Many railway workers are subject to grueling schedules that make it impossible for them to make medical appointments or deal with family emergencies. Conductors and engineers can be on call for 14 consecutive days without a break and do not receive a single sick day, paid or unpaid.
Trains once staffed with five workers are now staffed by two. (The current CEO of BNSF has called for one-person crews.) Nearly all employees are on-call virtually around the clock, expected to report to work within 90 minutes for shifts that can last nearly 80 hours -- not even including the time they’re sitting at terminals far away from home.
A new attendance policy at BNSF Railway, owned by Warren Buffett’s Berkshire Hathaway, requires workers to remain on-call for up to two weeks, able to be report for work at a moment’s notice. The policy, in place at other railroads, penalizes workers for taking time off — up to and including being fired. 
Longer trains reduce the amount of labor per load, also contributing to fatter profit margins. Trains can be up to three miles long. But again, this means more work and less predictable schedules. 
But workers have been fighting back. That’s why they’re threatening to strike. 
Nobody wants a strike. But striking is the one tool available to them to gain some leverage.
Yet now the Biden administration and Congress are siding with the railroads and against workers — arguing that the public interest demands it.
*But if the public interest demands it, why haven’t lawmakers intervened to require railroads to have more spare capacity before now? Why haven’t regulators demanded that railroads maintain a better ratio of labor per load, so railroad workers aren’t subject to these working conditions, and don’t have to strike? *
I’m sure Joe Biden understands this. He was one of six senators who opposed the legislation that ended a 1992 railroad strike. At that time, he argued forcefully against congressional interference in labor disputes.
Yet now, like other top Democrats, he is citing the threat of economic harm as a more important. 
Why is it that whenever lawmakers confront the social costs of corporate greed, they roll over? They allow the greed to prevail while penalizing workers and others who are most immediately harmed by it.
*It’s the same at the Fed. Even as corporations score record profits, The Fed continues to blame inflation on American workers – and continues to crank up interest rates to slow the economy and shaft workers.*
Yesterday, Fed Chief Jerome Powell said the biggest barrier to taming inflation is the shortage of workers, which is giving Americans greater clout to seek higher pay. “The labor market … shows only tentative signs of rebalancing, and wage growth remains well above levels that would be consistent with 2 percent inflation over time,” he said. “Despite some promising developments, we have a long way to go in restoring price stability.”
But wages aren’t the culprit. Wages haven’t even kept up with prices. Which is why the purchasing power of most workers has been declining. And why many workers – such as railroad workers -- are being subjected to the whims of corporations that couldn’t care less.
*In the age-old battle between labor and capital, labor is taking it on the chin. In some respects, the US economy is back to where it was in the late nineteenth century. *
After all, the Great Railroad Strike of 1877 began with a work stoppage by railroad employees in West Virginia protesting a reduction in their wages. Railroad workers in other states soon joined them. Commerce in the East and Midwest was seriously disrupted. The economy was threatened.

• [EXERCISE INSTRUCTIONS] Quote the passage on railroad workers word for word, beginning at "A new attendance" and stopping after "interest demands it.". The records have no connection to the passage on railroad workers.

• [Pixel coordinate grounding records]

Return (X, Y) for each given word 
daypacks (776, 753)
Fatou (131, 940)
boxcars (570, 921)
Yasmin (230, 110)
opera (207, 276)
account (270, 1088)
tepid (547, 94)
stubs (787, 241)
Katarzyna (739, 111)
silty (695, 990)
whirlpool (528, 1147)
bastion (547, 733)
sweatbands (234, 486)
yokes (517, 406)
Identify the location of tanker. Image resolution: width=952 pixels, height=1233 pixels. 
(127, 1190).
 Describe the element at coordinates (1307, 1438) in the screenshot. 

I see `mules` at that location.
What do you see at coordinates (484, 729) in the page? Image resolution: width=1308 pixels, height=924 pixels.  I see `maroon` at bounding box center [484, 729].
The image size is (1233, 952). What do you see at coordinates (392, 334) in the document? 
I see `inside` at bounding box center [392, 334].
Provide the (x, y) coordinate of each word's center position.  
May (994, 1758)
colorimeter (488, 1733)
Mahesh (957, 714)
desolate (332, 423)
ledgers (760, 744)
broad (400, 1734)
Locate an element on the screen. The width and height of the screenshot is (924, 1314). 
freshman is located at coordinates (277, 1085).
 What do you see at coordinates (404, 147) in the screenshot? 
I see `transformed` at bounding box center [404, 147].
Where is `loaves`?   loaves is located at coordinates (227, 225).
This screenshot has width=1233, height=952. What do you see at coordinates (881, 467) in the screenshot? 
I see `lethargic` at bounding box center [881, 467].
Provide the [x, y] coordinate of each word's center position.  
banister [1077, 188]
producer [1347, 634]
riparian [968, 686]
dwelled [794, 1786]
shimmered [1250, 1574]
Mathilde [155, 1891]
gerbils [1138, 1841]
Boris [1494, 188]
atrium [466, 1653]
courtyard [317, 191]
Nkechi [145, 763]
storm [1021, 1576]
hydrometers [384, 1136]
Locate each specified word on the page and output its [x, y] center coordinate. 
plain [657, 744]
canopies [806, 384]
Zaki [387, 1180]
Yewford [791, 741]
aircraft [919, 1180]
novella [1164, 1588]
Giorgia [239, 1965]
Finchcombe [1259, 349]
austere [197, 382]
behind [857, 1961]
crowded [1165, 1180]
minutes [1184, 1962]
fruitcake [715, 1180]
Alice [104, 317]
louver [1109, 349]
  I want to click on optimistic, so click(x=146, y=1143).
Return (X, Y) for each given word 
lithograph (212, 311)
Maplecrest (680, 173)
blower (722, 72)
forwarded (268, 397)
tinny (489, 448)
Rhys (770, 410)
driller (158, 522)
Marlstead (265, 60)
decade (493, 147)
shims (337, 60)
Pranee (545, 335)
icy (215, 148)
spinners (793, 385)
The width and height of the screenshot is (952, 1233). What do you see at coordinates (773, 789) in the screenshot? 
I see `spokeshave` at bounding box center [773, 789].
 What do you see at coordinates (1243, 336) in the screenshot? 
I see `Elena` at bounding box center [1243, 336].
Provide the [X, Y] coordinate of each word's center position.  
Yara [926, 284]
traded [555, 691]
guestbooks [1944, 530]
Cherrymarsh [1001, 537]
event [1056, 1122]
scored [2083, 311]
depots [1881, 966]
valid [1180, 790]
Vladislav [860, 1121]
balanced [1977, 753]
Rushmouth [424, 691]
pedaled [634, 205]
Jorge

• [OUTPUT FOR THIS EXERCISE]
A new attendance policy at BNSF Railway, owned by Warren Buffett’s Berkshire Hathaway, requires workers to remain on-call for up to two weeks, able to be report for work at a moment’s notice. The policy, in place at other railroads, penalizes workers for taking time off — up to and including being fired. 
Longer trains reduce the amount of labor per load, also contributing to fatter profit margins. Trains can be up to three miles long. But again, this means more work and less predictable schedules. 
But workers have been fighting back. That’s why they’re threatening to strike. 
Nobody wants a strike. But striking is the one tool available to them to gain some leverage.
Yet now the Biden administration and Congress are siding with the railroads and against workers — arguing that the public interest demands it.